▸ Brief A: In the earnings call transcript below, condense the paragraph beginning "So I think you look at what happened" into a short bulleted list that keeps its main facts.
▸ Brief B: Write the next part of the earnings call transcript below, starting right after its final sentence.

▸ Passage given:
So I think you look at what happened over the course of October to December in 2018 and clearly the markets showed that it continues to be volatile. And within North America, we saw the market reactions, we saw lower volumes and that impacted well construction product lines for us obviously we are not as exposed on the pressure pumping side but we do expect that to continue at least through the first half. As you mentioned there is encouragement relative to the second half and we'll see how that pans out we're staying close to our customers but second half could be better, let's wait and see.

Bill Herbert

Analyst · Simmons. Your line is now open.

And can you remind us; you mentioned that your international outlook is largely unchanged, what does that basically mean in terms of an expectation for the growth in E&P capital spending internationally for 2019?

Lorenzo Simonelli

Analyst · Simmons. Your line is now open.

Yes. As we mentioned our outlook for international remains unchanged and if you look at some of the wins that we announced in 2018, a lot of those were international with Equinor on the Norwegian Continental Shelf, Marjan in Saudi, also the Qatar drilling. So we will be seeing growth there from those execution.

▸ Information supplied:
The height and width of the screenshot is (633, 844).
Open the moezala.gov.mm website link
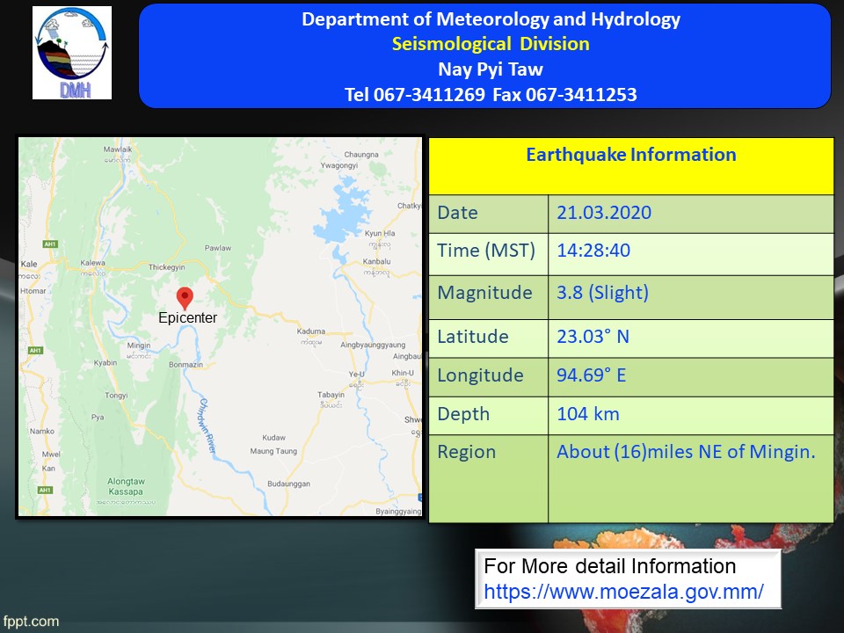pos(624,592)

▸ Final answer A:
- From October to December 2018, the markets stayed volatile.
- In North America, market reactions and lower volumes hurt the company's well construction product lines.
- The company has less exposure on the pressure pumping side.
- These conditions are expected to continue at least through the first half.
- The second half could be better, but that remains to be seen; the company is staying close to its customers.

▸ Final answer B:
Operator

Operator

Thank you. And our next question comes from Scott Gruber with Citigroup. Your line is now open.

Scott Gruber

Analyst · Citigroup. Your line is now open.

So want to stay on in international side of that certainly the international growth in 2018 relative to the rig count growth was impressive, you clearly have taken some share on the international side which is a key initiative of the company post merger. Are you satisfied with where the share will sit once these latest contract wins are fully realized, are you targeting additional share gains and how you've been mentioning the share gains in order to measuring your performance?

Lorenzo Simonelli

Analyst · Citigroup. Your line is now open.

Yes, Scott, just on the international side clearly there is a lot of activity in many countries and what we always said was there's an opportunity for they can use to come in and regain some lost territory there. I think we made good progress in 2018. The commercial intensity is there. We've now got dedicated plans by sales person and we've got the accountability that's going to continue in 2019. And I think again you're going to continue to see us having the opportunity to gain share as well as accrete margin within in the OFS business.

Scott Gruber

Analyst · Citigroup. Your line is now open.

Great. And just on the margins in OFS, they are little lighter than we expected in 4Q, was that primarily driven by the completion slowdown in the U.S., what was kind of trajectory in the business in the U.S. versus international?

Lorenzo Simonelli

Analyst · Citigroup. Your line is now open.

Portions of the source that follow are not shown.